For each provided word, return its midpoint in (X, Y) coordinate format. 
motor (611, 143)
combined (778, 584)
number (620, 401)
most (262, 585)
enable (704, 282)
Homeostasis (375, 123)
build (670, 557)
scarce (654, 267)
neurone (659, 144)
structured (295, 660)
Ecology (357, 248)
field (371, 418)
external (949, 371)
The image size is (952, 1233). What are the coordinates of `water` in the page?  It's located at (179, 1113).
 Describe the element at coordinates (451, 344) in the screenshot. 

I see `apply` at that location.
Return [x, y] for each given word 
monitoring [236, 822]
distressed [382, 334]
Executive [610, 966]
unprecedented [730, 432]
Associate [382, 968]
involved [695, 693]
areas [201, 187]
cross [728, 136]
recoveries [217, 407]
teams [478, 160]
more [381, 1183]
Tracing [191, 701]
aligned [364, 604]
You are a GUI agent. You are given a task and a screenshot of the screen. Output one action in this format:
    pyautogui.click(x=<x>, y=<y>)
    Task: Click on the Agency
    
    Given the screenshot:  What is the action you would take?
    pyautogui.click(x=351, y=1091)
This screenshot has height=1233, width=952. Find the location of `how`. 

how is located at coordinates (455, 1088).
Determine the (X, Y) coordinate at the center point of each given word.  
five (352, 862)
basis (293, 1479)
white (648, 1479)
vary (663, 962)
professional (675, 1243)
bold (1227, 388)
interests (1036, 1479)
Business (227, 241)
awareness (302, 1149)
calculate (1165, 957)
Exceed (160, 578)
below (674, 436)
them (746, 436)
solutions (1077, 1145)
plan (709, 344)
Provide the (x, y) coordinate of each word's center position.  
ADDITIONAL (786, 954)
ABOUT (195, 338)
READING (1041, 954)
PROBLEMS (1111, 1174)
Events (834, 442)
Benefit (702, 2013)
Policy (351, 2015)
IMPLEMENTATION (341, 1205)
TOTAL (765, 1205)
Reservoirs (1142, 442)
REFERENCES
........
- **Exercise task**: Copy out the material above word for word, from its first line through the line containing "The image size", with both of those lines included.

- **Response below**:
For each provided word, return its midpoint in (X, Y) coordinate format. 
motor (611, 143)
combined (778, 584)
number (620, 401)
most (262, 585)
enable (704, 282)
Homeostasis (375, 123)
build (670, 557)
scarce (654, 267)
neurone (659, 144)
structured (295, 660)
Ecology (357, 248)
field (371, 418)
external (949, 371)
The image size is (952, 1233). What are the coordinates of `water` in the page?  It's located at (179, 1113).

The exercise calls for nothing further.